La composizione del gruppo merita attenzione. Le biografie e il percorso pastorale dei sei vescovi delineano un profilo complessivo orientato verso un ascolto attento della realtà contemporanea. Tre vescovi mostrano una sensibilità marcata verso le istanze più dinamiche della Chiesa di oggi. Due portano con sé un forte impegno nell’ambito sociale, delle periferie e delle situazioni vulnerabili. Un ultimo membro presenta un profilo moderato e composito, senza un’appartenenza evidente alla corrente più vicina alla Tradizione teologica.

Questo insieme suggerisce una linea di lavoro che privilegia l’ascolto dei processi, la cultura dell’incontro e il dialogo con la società. Queste sensibilità sono una ricchezza per la vita ecclesiale. Domandano, nello stesso tempo, un radicamento fermo nella Tradizione, perché l’apertura pastorale non perda la profondità teologica che custodisce l’identità cattolica e il suo patrimonio dottrinale.

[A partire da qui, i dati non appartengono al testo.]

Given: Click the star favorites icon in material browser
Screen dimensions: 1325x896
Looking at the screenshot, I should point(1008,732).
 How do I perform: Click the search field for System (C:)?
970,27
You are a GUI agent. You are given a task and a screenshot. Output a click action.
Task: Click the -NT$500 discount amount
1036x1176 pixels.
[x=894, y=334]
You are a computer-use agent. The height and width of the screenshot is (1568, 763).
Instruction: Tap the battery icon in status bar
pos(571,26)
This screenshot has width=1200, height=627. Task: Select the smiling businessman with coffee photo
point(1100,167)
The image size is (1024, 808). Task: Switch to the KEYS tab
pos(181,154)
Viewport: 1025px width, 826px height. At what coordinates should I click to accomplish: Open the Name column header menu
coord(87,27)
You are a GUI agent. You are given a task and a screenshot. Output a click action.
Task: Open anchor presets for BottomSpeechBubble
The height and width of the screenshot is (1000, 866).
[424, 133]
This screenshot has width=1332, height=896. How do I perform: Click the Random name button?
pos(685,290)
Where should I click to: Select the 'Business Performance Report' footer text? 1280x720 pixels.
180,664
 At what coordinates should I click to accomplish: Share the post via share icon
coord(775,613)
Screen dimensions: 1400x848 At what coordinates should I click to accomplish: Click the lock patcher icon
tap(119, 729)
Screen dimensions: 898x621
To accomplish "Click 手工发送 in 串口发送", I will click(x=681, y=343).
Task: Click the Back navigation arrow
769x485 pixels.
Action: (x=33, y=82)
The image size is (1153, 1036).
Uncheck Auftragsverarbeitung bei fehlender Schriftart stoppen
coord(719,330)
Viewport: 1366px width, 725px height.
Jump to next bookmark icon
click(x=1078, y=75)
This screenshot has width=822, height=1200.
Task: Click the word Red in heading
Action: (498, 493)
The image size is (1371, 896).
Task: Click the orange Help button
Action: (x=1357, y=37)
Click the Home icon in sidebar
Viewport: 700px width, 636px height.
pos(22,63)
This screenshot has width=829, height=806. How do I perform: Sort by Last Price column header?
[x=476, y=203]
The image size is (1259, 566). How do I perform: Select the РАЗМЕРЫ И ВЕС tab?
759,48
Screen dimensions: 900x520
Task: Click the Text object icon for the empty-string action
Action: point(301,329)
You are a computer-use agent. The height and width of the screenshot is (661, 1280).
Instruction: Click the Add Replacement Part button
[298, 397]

Il Documento Lievito di pace e di speranza richiede una lettura attenta in alcuni passaggi, soprattutto negli ambiti antropologici e pastorali. La sua traduzione operativa dovrà evitare sbilanciamenti che non trovino riscontro nell’intero episcopato. Si apre una fase che chiede un’opera di sintesi capace di essere fedele al Vangelo e al Magistero, e di parlare a tutte le diocesi, senza generare disparità o interpretazioni parziali.

Il tempo che conduce a maggio 2026 sarà decisivo. La Chiesa italiana potrà ritrovare un passo comune e un linguaggio condiviso se il lavoro dei sei vescovi verrà vissuto come un servizio alla comunione. La fedeltà alla verità, unita alla cura pastorale, permetterà di modellare linee guida che siano realmente espressione del Popolo di Dio. Questo è l’alto compito che attende il gruppo incaricato. È anche la posta in gioco dei mesi che verranno.

La preghiera per i vescovi chiamati a questo servizio diventa una risorsa semplice e preziosa. La Chiesa cresce quando custodisce l’unità nella diversità, quando riconosce la voce dello Spirito e quando ricerca un discernimento che non teme la responsabilità e non teme la verità.